§ **Dataset entries**
= = = = =
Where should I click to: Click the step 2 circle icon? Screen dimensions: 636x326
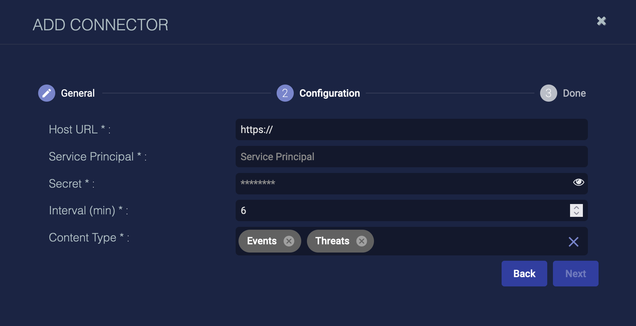coord(285,93)
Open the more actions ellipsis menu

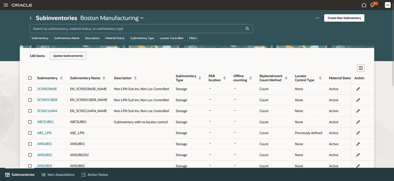[317, 18]
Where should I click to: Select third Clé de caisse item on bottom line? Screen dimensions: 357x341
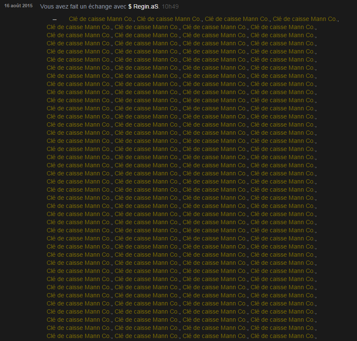215,336
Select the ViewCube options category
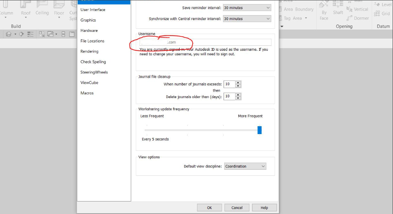 89,83
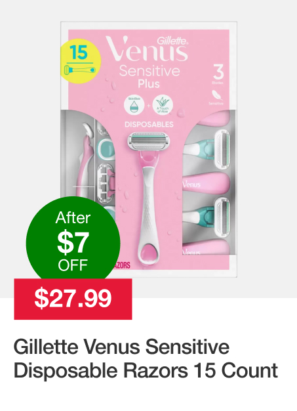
= = = = =
Please set down each line of the data above exactly as written, without the pictures.

§ **REPLY TO THE EXERCISE**
Where should I click to: Click the step 2 circle icon? Screen dimensions: 636x326
coord(285,93)
Open the more actions ellipsis menu

[317, 18]
Where should I click to: Select third Clé de caisse item on bottom line? Screen dimensions: 357x341
215,336
Select the ViewCube options category
 89,83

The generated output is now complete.